Given passage:
↓

John Ashbery reads They Dream Only of America, 1994

Was the yellow flower in the video a sign for a silent "Ouch!"?

Is the broken leg a sign?

Is the cigar a Freudian symbol?

Is there water in Lake Ontario?

Is there a watertower in the little town on Lake Ontario where JA grew up?

Nope.

Is there a lighthouse?

Bingo!

Sodus Outer Light (built 1901), Sodus Point, New York

But... is there parking near the lighthouse?

TC said...

Well, I see that our friend David has pulled up at the water tower in search of the one thing he will be denied, a parking space. Now I call that hard, given what those bossy movie types have been putting him through back at his native precinct..

Intersetting

"Is it just my mood, too many dark days and headaches, or is this really creepy? I feel as if every light is an illusion, and every shadow is well, more than just a shadow."

Nin, I was afraid somebody was going to detect the comprehensive, all-encompassing creepiness of every iota of this post.

We appear to be in the same sort of mood.

One can only ask, with Brenton Wood, who, unlike some of us, is stiil on his feet somehow --

Gimme a Little Sign

Dalriada said...

↑

Dataset section:
↓

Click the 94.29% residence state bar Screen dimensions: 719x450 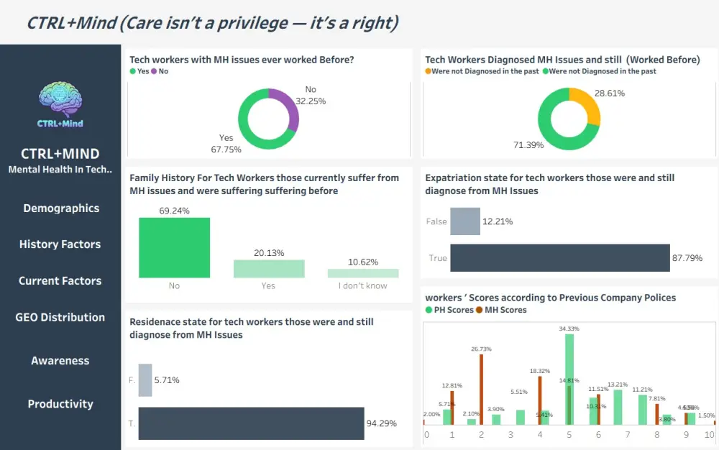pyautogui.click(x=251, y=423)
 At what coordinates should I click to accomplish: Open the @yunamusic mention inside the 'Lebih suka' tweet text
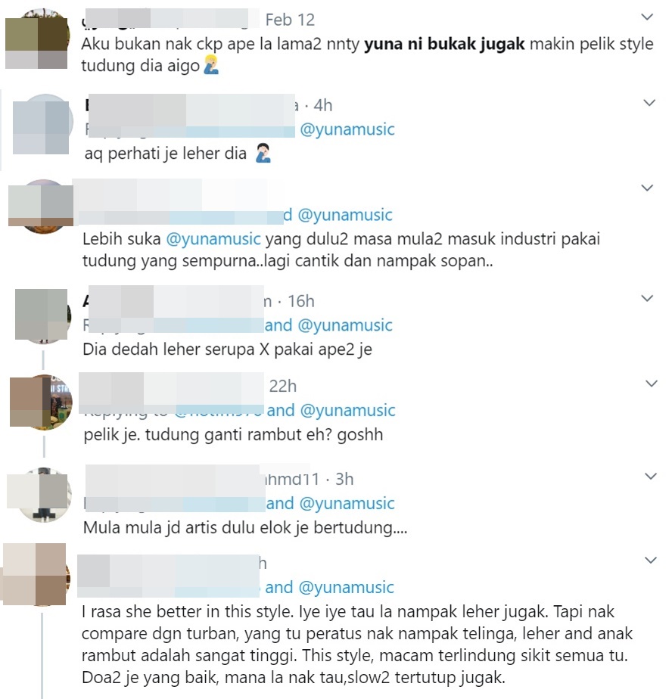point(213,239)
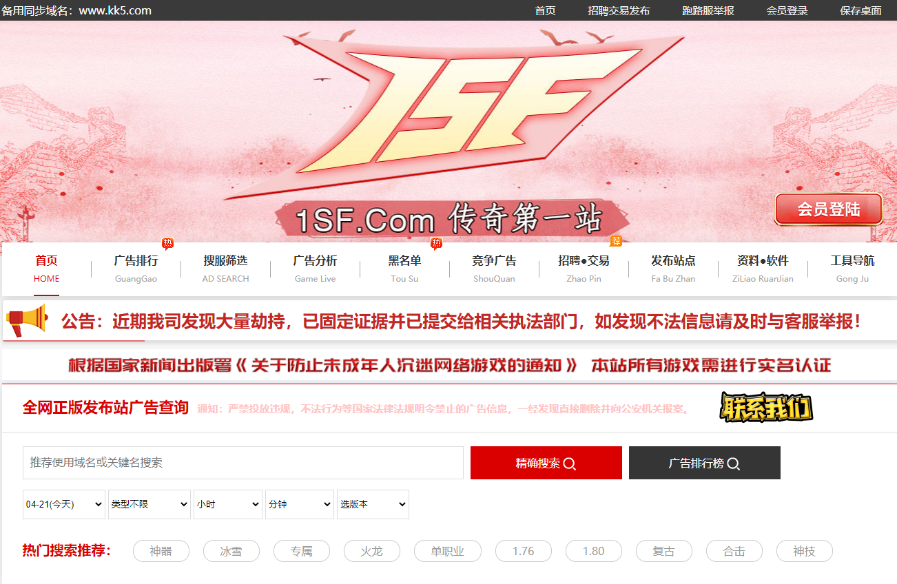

↑

Required tasks:
1. According to the blog post, in what year was the Sodus Outer Light built?
2. Please return the stretch of the blog post from "Nin, I was afraid" through "sort of mood.", copied without changes.

Full solutions:
1. 1901

2.
Nin, I was afraid somebody was going to detect the comprehensive, all-encompassing creepiness of every iota of this post.

We appear to be in the same sort of mood.